[Text passage]
╭──

Directed by Anthony Stacchi and Graham Annable, “The Boxtrolls” is loosely based on a bestselling children’s book called “Here Be Monsters” by Alan Snow. The boxtrolls are a family of misunderstood, mischievous trash collectors living underground — a kind of steampunk version of “Despicable Me’s” minions who adopt a human boy named Eggs (voiced by Isaac Hempstead Wright of “Game of Thrones”).

Above them on the streets of Cheesebridge, an anti-boxtroll crusader named Archibald Snatcher (Ben Kingsley) is angling for membership in society’s most elite group, the White Hats, who spend their time eating lots of stinky cheese.

Made using a combination of the 100-year-old medium of stop motion along with modern digital animation, “The Boxtrolls” significantly expands on the scope of Laika’s previous film, “ParaNorman.” There’s a complex waltz scene with 150 characters — the stop-motion equivalent of the chariot race in “Ben Hur.” But the studio also relied on what director Stacchi calls “MacGyver moments.” To create moving water, for instance, one of the studio’s riggers used two pieces of shower glass lit from beneath.

╰──

[Work instructions]
1 - List every director, author, and actor named in the passage about "The Boxtrolls."
2 - According to the passage about "The Boxtrolls," how did one of the studio's riggers create moving water?

[Recorded information]
╭──

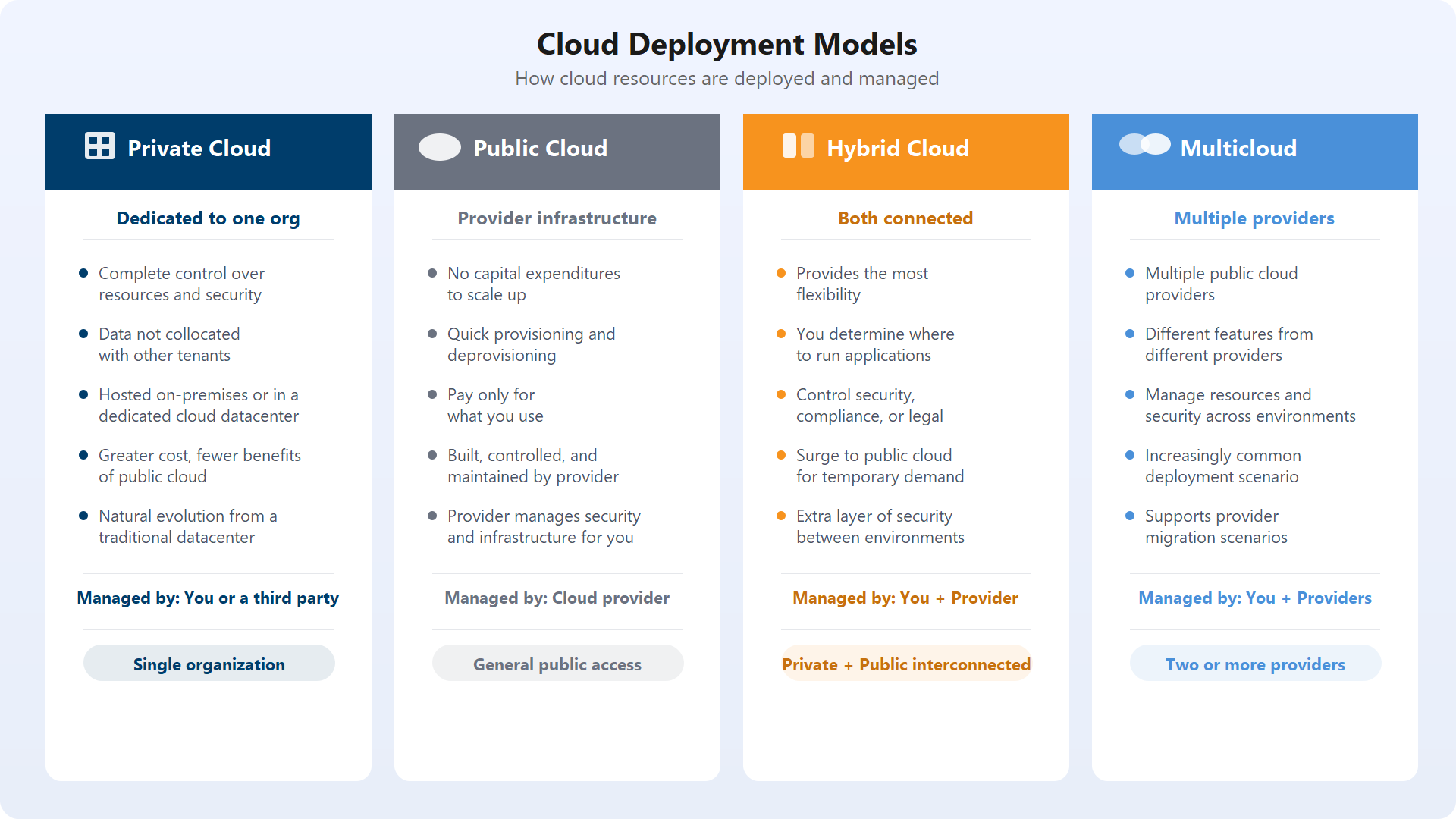Screen dimensions: 1456x819
Task: Select the bullet beside 'Complete control over resources'
Action: (x=83, y=274)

╰──

[Expected results]
1 - Anthony Stacchi, Graham Annable, Alan Snow, Isaac Hempstead Wright, Ben Kingsley

2 - The rigger used two pieces of shower glass lit from beneath.